Jacek westchnął głośno.

- Ja nie wiem... Wy wszyscy macie mnie chyba za jakiegoś pojeba.

- No może trochę - zaśmiała się Dalia. - Ale za to jesteś najfajniejszym pojebem jakiego znam. I jedynym na jakiego zawsze mam ochotę. Najzabawniejszym, najprzystojniejszym, najinteligentniejszym i w ogóle wszystko naj.

- Gadaj, gdzie jest Dalia? Zeżarłaś ją?! - rzucił żartobliwie.

- A propos żarcia, to właśnie mi gastro wjeżdża.

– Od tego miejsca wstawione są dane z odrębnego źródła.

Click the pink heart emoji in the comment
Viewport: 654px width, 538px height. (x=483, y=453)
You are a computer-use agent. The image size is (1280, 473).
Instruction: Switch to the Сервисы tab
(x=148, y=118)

- Noo... wciągnąłbym coś słodkiego.

- Jaceeeek - powiedziała Dalia przymilnym tonem. - A pójdziesz do kuchni? Tam na blacie są uszykowane łakocie.

Jacek spojrzał w stronę drzwi.

- Do kuchni jest z pięć kilometrów...

- Noooo iiiiidź - miauczała Dalia i trącała go w ramię. - Iiiidź.

Jacek najpierw podniósł się na łokciach, potem usiadł, a zanim wstał minęło kilka kolejnych sekund.

- Jakbym nie wrócił w ciągu pięciu minut to przyjdź, bo to będzie oznaczało, że siedzę na kanapie i sam wszystko wpierdalam.

- Wierzę w ciebie - mruknęła Dalia i wyciągnęła się na kocu.

Po minucie Jacek jednak wrócił i rzucił wszystkie słodycze na koc, a Dalia rzuciła się na słodycze.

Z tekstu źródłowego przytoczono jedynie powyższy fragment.